## Objective
Can you rewrite the records from the start through the line containing "[x=298, y=272]", replacing "screenshot" with "screen image" and keeping everything else the same? Leave the pictures out of your answer.

(Page and screen pointing data)
<<<<

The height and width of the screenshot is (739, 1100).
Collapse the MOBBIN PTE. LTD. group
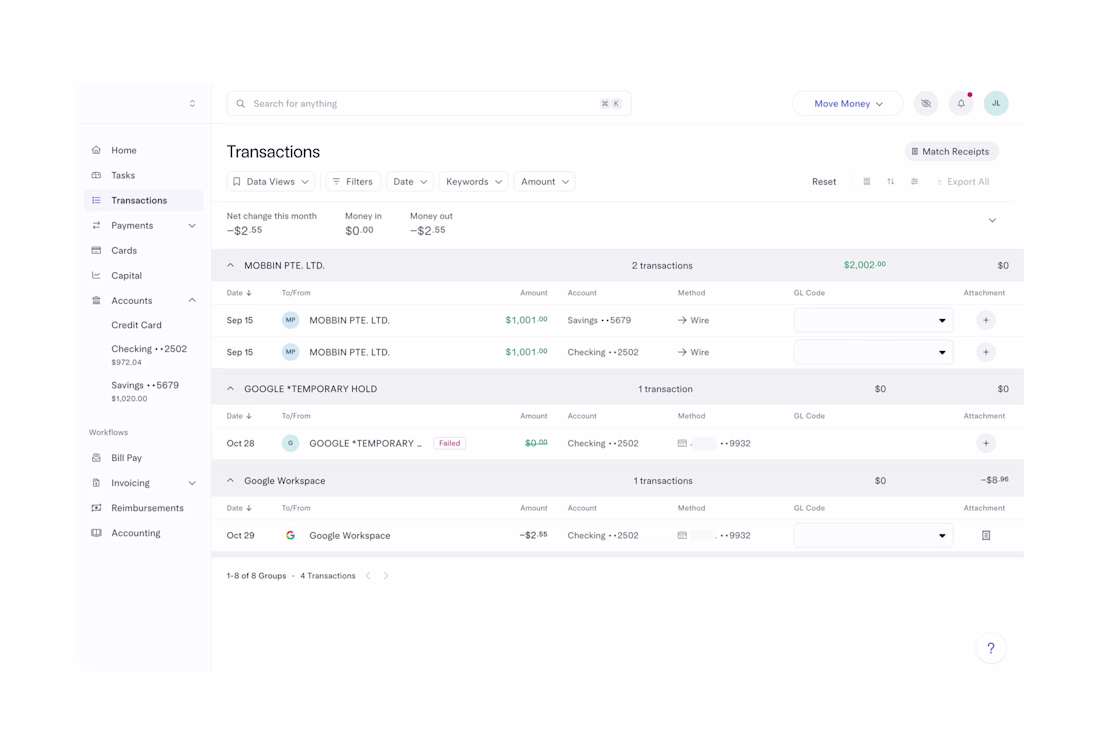(x=231, y=266)
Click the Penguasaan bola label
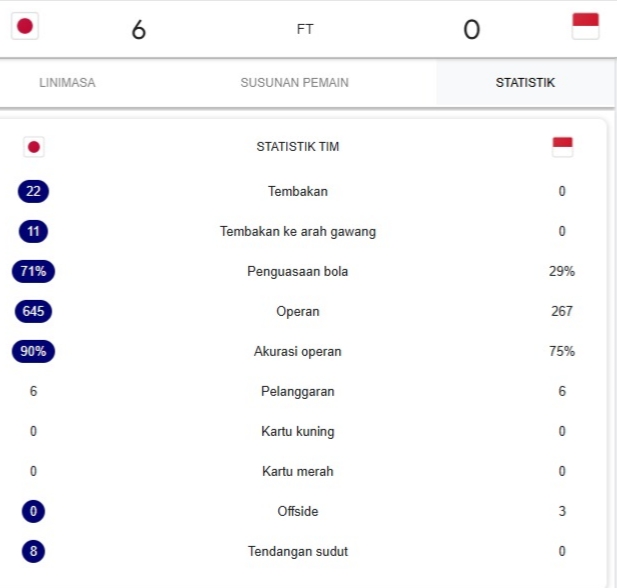 [x=298, y=272]
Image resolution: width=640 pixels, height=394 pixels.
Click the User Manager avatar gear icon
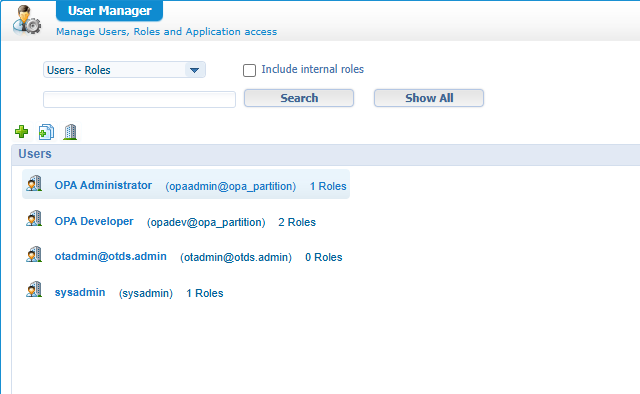click(x=27, y=20)

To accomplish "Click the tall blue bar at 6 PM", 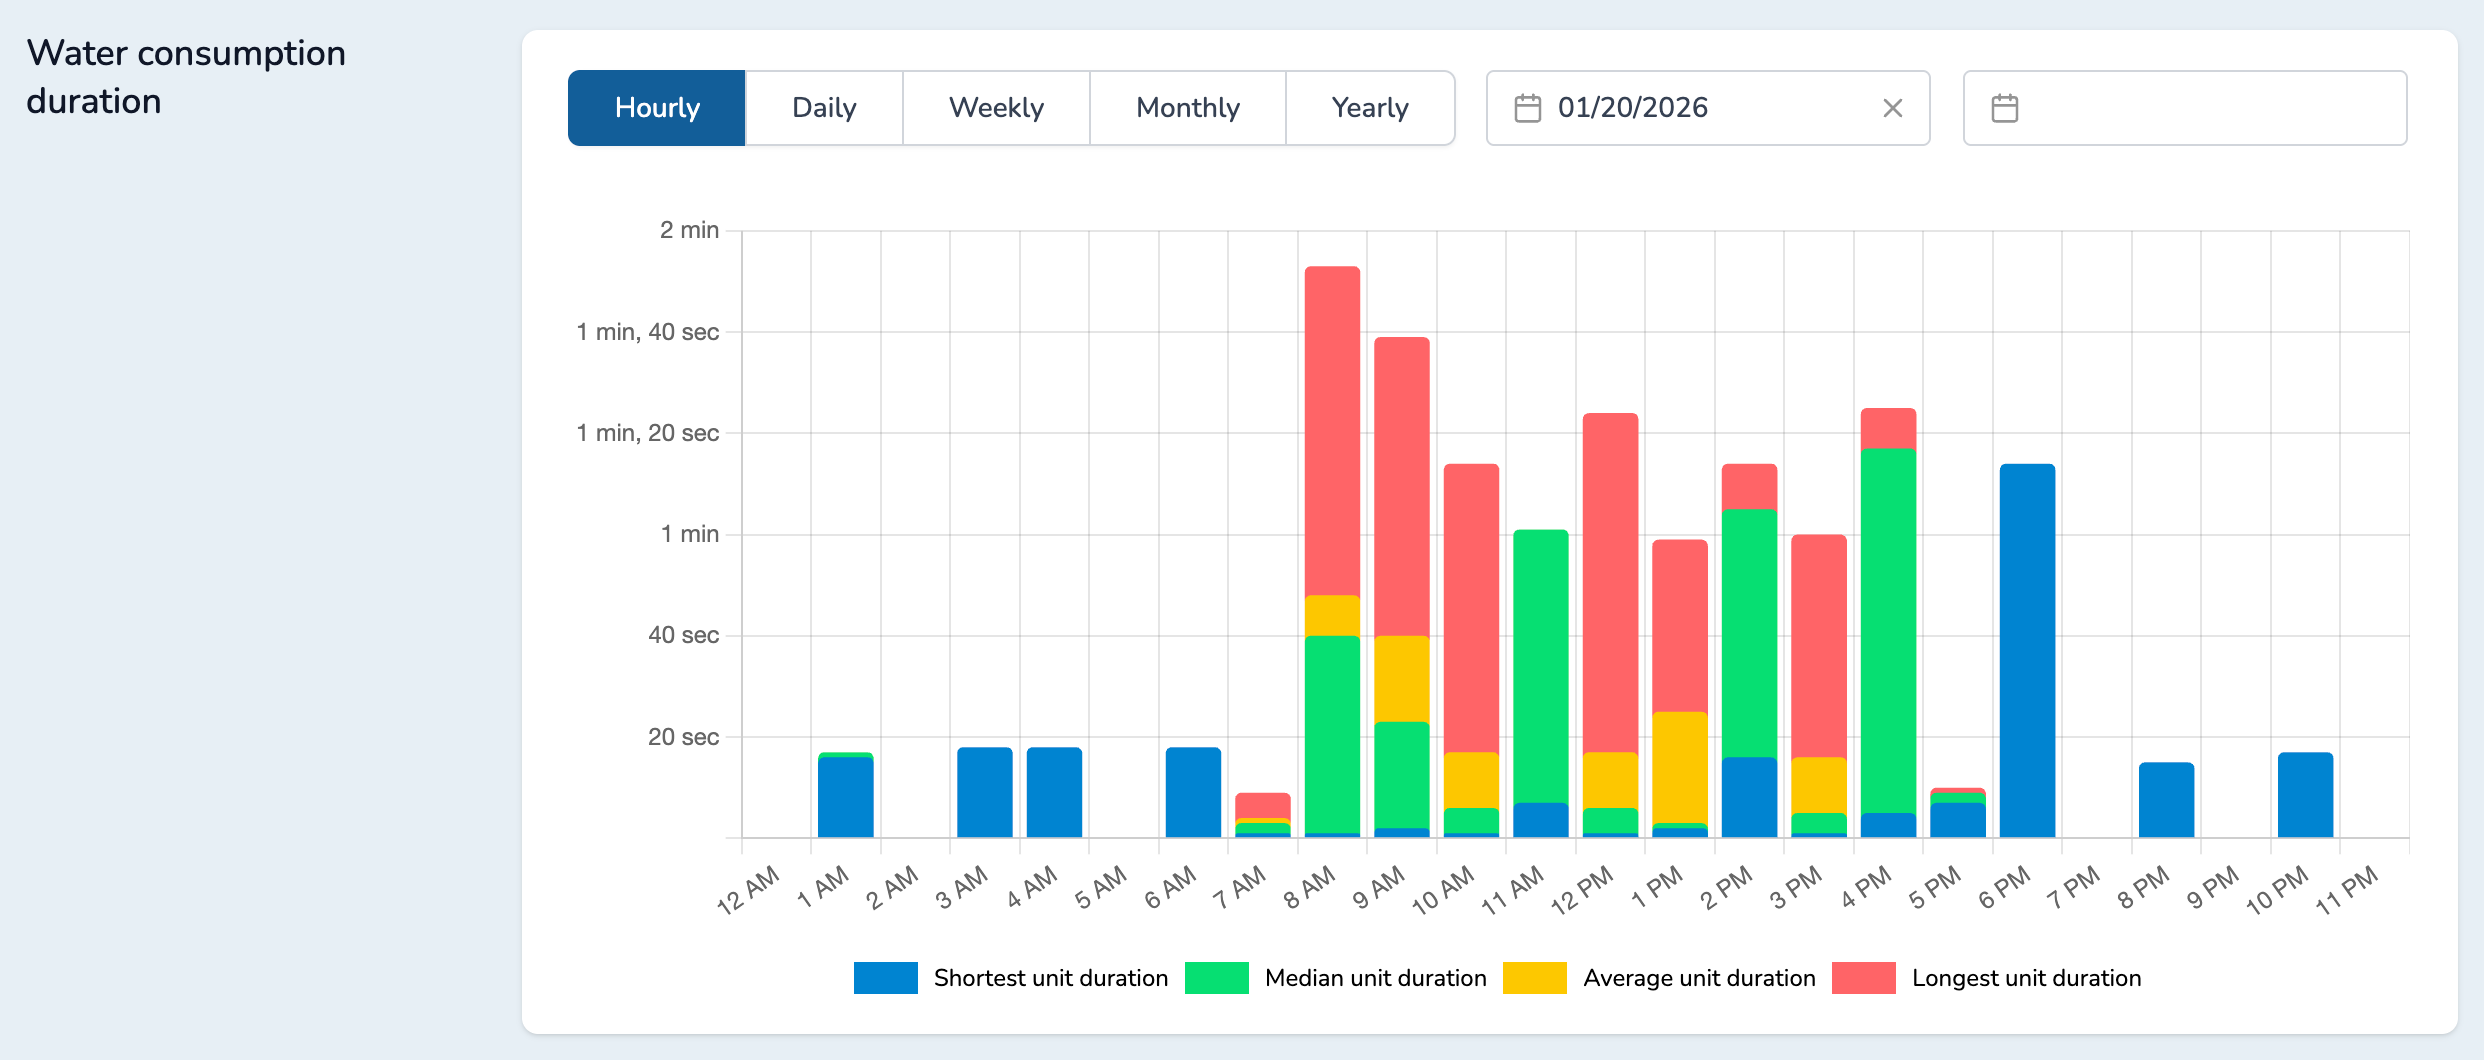I will point(2027,650).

>>>>

## Finished answer
The height and width of the screen image is (739, 1100).
Collapse the MOBBIN PTE. LTD. group
(x=231, y=266)
Click the Penguasaan bola label
 [x=298, y=272]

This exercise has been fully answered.